>>

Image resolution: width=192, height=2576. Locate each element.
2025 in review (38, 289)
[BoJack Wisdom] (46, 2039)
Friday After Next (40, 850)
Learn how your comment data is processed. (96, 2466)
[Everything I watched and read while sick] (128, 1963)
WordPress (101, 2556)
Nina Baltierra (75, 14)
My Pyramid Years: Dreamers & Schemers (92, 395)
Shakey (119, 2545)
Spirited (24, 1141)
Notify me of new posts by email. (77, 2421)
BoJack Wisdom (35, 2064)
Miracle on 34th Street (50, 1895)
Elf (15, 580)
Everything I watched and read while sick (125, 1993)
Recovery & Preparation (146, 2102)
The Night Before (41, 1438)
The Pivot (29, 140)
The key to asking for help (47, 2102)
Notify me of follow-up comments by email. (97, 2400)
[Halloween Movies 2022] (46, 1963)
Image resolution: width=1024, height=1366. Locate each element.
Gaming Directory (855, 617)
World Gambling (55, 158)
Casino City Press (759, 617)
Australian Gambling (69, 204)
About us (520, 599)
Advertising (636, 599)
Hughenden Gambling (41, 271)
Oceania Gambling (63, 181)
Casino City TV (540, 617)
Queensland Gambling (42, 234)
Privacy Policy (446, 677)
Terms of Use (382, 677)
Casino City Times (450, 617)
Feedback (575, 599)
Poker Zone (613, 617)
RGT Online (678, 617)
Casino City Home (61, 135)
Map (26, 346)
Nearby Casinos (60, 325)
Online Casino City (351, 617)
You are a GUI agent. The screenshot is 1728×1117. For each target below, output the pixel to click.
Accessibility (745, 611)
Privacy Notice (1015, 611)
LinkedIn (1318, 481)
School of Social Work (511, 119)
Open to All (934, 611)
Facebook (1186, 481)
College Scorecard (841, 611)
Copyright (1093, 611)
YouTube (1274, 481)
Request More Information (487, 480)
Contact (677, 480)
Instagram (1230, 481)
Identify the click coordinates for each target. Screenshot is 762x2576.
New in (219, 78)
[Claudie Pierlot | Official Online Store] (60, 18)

<<

■ What you are asked to do ■
Output, from the data above, the lines from the line with "You are a GUI" to the line with "YouTube (1274, 481)" exactly as they stand, both ends included and nothing else.

■ Exercise output ■
You are a GUI agent. The screenshot is 1728×1117. For each target below, output the pixel to click.
Accessibility (745, 611)
Privacy Notice (1015, 611)
LinkedIn (1318, 481)
School of Social Work (511, 119)
Open to All (934, 611)
Facebook (1186, 481)
College Scorecard (841, 611)
Copyright (1093, 611)
YouTube (1274, 481)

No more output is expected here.